The conviction comes on top of a life sentence Yoon has already received on rebellion charges linked to his Dec. 3, 2024 authoritarian push that judicial rulings said triggered a severe political crisis.
Yoo Jeong-hwa, one of Yoon's lawyers, called the verdict "very disappointing" and said his team would appeal to the Supreme Court, while prosecutors last week requested a 30-year term in a separate trial over alleged drone flights over Pyongyang.

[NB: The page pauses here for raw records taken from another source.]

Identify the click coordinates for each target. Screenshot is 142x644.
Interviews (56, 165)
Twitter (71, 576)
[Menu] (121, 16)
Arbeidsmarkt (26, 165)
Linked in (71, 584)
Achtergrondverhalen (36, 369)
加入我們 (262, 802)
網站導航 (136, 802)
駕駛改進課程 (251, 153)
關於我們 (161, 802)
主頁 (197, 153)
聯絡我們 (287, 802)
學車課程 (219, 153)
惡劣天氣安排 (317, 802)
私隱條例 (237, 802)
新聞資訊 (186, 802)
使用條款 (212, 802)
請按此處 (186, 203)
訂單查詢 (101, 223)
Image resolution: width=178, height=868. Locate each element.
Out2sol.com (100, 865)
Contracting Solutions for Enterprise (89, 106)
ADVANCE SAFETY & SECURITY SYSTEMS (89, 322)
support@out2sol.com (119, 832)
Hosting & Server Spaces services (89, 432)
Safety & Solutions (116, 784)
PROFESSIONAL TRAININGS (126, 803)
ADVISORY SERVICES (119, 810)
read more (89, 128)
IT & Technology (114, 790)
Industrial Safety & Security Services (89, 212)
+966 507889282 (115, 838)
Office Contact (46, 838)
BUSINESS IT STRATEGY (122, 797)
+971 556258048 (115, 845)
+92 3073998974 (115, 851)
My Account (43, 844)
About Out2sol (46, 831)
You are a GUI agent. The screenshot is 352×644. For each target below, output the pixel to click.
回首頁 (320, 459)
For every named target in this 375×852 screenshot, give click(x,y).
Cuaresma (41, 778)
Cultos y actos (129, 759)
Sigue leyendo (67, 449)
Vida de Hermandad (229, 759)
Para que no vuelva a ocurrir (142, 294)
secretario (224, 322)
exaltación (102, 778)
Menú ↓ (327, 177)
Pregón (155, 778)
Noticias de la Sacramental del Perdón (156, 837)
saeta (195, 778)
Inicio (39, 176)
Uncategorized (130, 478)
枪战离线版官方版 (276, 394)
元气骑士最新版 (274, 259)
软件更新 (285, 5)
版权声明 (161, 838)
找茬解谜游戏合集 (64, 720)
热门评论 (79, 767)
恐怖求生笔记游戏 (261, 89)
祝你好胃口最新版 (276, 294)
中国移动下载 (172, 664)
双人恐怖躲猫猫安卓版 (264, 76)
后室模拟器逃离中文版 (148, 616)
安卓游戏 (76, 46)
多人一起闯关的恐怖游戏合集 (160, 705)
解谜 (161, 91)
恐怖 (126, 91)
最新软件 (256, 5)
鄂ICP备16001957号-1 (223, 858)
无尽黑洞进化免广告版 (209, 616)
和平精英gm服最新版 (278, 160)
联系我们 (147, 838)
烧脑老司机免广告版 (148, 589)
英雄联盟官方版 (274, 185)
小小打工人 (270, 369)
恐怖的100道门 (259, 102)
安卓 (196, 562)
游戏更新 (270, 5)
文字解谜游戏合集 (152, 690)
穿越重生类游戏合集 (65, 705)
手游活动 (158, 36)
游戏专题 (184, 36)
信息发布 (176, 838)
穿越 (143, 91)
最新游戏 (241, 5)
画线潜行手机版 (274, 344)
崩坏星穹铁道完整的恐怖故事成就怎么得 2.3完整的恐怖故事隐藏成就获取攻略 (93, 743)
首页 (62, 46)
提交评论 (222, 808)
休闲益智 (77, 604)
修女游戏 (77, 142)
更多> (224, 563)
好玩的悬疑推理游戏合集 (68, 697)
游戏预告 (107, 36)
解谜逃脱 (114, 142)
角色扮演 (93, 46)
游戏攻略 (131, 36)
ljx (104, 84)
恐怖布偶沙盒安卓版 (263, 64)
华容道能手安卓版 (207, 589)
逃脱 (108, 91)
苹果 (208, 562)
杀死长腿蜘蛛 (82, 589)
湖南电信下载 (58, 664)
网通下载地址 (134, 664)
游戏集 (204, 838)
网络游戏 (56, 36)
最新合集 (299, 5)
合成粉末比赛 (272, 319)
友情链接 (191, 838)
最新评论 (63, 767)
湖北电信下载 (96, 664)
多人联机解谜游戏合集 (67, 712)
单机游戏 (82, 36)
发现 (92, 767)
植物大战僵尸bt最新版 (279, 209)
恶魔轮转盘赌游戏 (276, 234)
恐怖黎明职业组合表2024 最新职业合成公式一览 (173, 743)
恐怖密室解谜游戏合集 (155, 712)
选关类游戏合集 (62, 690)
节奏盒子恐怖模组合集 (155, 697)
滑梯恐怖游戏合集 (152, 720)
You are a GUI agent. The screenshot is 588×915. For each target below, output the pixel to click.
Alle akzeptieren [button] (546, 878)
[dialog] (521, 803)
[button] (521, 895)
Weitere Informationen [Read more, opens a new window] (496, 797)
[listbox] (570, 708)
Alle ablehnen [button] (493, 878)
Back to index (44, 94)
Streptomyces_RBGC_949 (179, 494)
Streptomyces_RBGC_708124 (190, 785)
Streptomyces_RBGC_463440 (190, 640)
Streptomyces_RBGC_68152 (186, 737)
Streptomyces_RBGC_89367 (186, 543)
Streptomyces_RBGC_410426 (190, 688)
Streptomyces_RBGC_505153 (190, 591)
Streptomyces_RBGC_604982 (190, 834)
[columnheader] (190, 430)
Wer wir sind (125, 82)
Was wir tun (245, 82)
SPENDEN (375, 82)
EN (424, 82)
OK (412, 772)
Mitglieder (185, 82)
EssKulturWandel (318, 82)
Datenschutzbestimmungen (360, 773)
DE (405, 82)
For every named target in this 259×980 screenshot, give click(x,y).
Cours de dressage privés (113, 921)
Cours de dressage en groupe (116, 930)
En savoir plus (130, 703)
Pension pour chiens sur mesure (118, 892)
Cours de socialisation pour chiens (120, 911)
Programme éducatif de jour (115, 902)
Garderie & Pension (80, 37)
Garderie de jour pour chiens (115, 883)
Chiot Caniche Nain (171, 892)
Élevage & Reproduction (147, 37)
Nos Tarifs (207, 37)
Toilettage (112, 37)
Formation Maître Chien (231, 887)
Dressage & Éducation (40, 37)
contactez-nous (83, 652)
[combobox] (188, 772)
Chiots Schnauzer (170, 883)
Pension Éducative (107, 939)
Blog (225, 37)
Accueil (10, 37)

Yoon was suspended from office on Dec. 14, 2024 after impeachment and was formally removed by the Constitutional Court in April 2025, and his Dec. 3, 2024 decree paralyzed politics, diplomacy and rattled financial markets.
Yoon has appealed his life sentence and his legal team said they will appeal the seven-year verdict to the Supreme Court, while he remains in custody as a series of criminal trials continue.
Analysis
Center-leaning sources frame the story with critical editorial choices: evaluative language ('baffling authoritarian push', 'most serious crisis for the country's democracy') and emphasis on legal findings and political turmoil. They present source content (Yoon lawyer's 'very disappointing' quote) but marginalize rebuttal by leading with convictions and consequences for democracy and markets.